In 2019, three different departments set a goal to launch new Linode GPU instances for customers by Linode’s birthday. Between the hardware, marketing, and management teams, we weren’t sure if that was possible, especially with the other products we were working on during that period.
So we chose the one team that stood a chance of making this happen: a handpicked team of eager employees spanning multiple departments to form Team Mission GPU. Now, almost two years ago and many many GPU instance deployments later, we’re taking a trip down memory lane to provide in-depth insight on how we made that happen– and turned an idea into a successful product we are actively expanding.
A Brief Background on the History of Virtualization at Linode
Before we get started with how we launched GPU instances, here are some lightweight technical details and the history of how virtualization started at Linode before we became the cloud provider you know about today.
Linode started as a small business in 2003 providing virtual machines running UML (User Mode Linux), an early virtualization paradigm similar to Qemu (Quick EMUlator). UML provided fully virtualized hardware. When a customer logged into their Linode, the devices that a customer saw, such as disks, network, motherboard, RAM, etc., would all look and behave like real hardware devices, but the devices were actually backed by software instead of the real hardware.

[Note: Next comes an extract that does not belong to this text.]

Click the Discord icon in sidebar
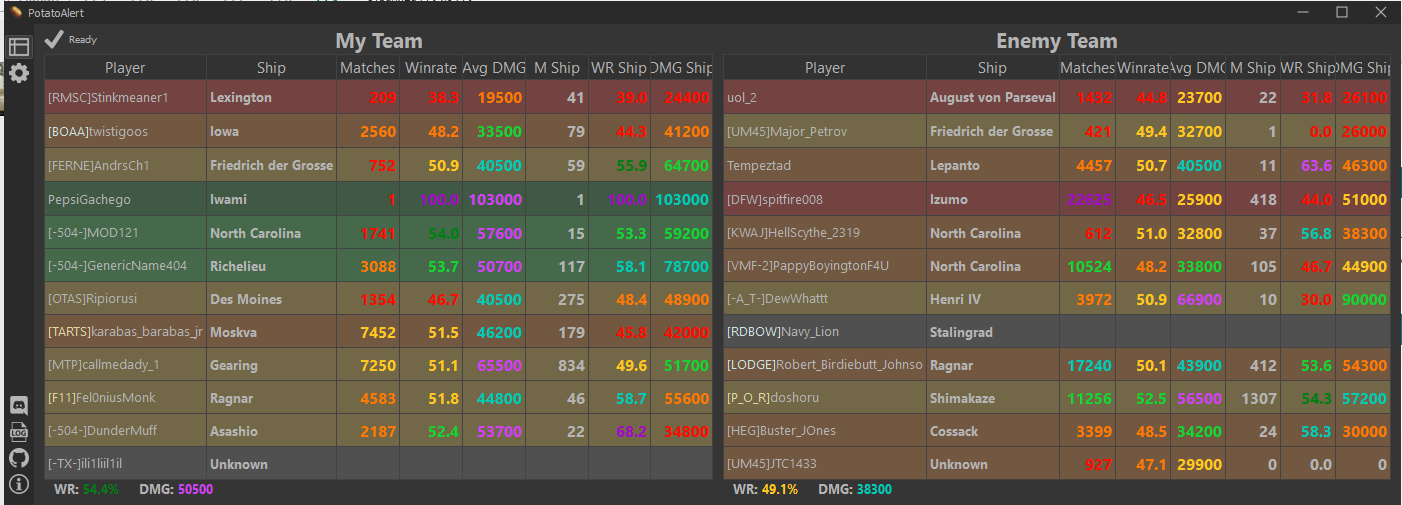 pyautogui.click(x=18, y=405)
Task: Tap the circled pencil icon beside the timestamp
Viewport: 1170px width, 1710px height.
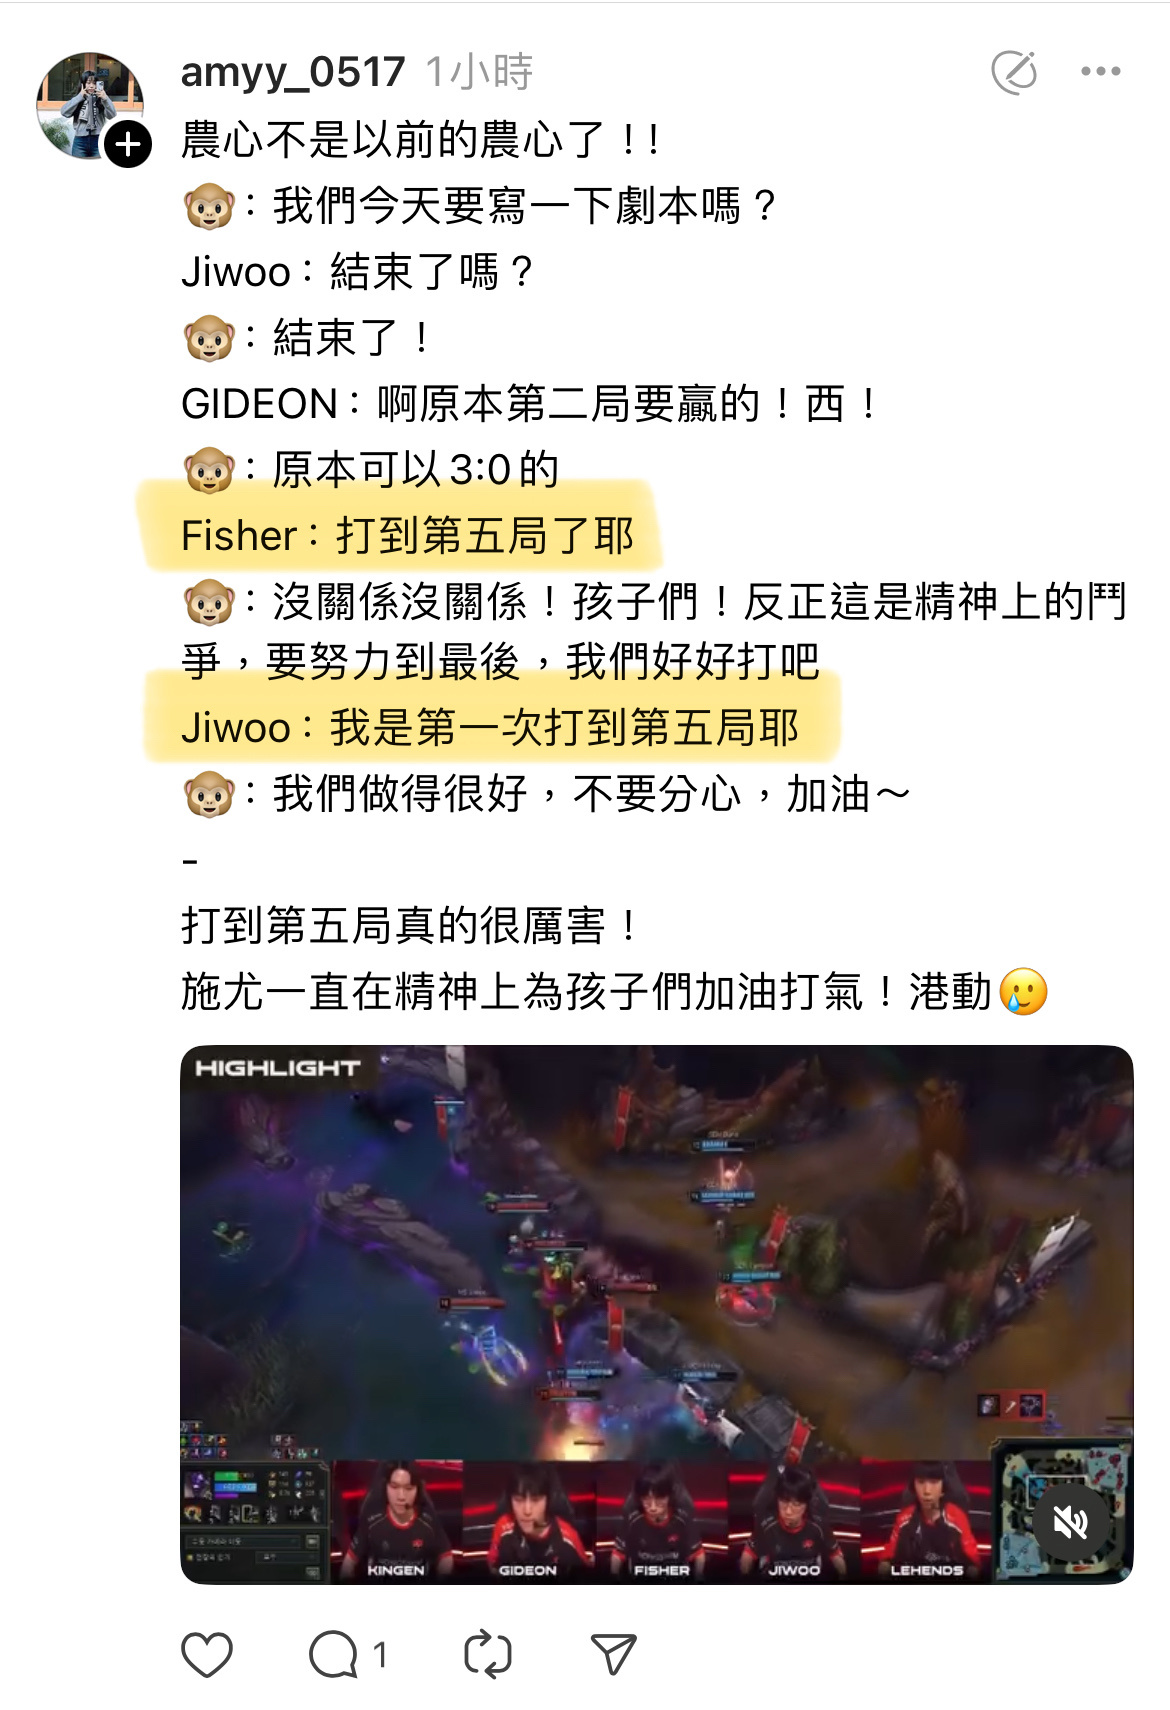Action: coord(1014,71)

Several years later, Linode moved to Xen as its virtualization layer to provide the latest performance improvements to our customers. Xen is a type1 hypervisor, meaning the hypervisor runs directly on the hardware, and guests run on top of the Xen kernel. The Xen kernel provides paravirtualization to its guests, or the hardware interfaces that the Linode sees are translated to actual machine calls through the Xen kernel and returned to the user. The reason this translation layer exists is to provide security and other safety features so that the right instruction goes to the right Linode.

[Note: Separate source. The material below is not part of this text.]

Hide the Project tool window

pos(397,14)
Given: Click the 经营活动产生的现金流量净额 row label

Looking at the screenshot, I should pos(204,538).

Several years after that, a new technology was being developed called KVM (Kernel Virtual Machine). KVM consists of parts of the Linux kernel that provide paravirtual interfaces to CPU instructions. Qemu is one of the virtualization technologies that can take advantage of KVM. Linode decided to switch again for the benefit of our customers. When customers took the free upgrade to KVM most workloads saw an instant increase in performance. This type of paravirtualization is different than Xen: the CPU instructions pass from the guest (Qemu) to the host kernel and directly to the CPU using the processor level instructions, allowing near native speeds of execution. The results of those instructions are returned to the Linode that issued them, without the overhead that Xen requires.
So what does all of this have to do with Linode GPU instances?
Linode conducted market research and tried to determine what would provide the best value to customers interested in running GPU workloads. We decided to provide the GPUs directly to customers using a technology called “host passthrough.” We tell Qemu which hardware device we would like to pass through to the guest, in this case the GPU card, and Qemu works in conjunction with Linux to isolate the GPU card so that no other process on the system can use it. The host Linux machine can’t use it, the other Linodes on the machine can’t use it either. Only the customer who requested it can use the GPU card, and they get the full card. The actual hardware device is passed through, unaltered and not paravirtualized, meaning there is no translation layer.
Week 1: Hardware Arrives at Linode
With the research complete, the whole team decided to move forward with the project. In order for the plan to work, the system required a few changes throughout the entire low level stack. The hardware came online on Monday and we had five days to decide whether or not to move forward with a large order for a datacenter to meet the deadline.
Everyone involved had the same understanding, if we were not able to get it to work in a regular 40-hour work week, we would not move forward. This meant there was no pressure to do overtime, but we only had five days to determine the future of a new Linode product.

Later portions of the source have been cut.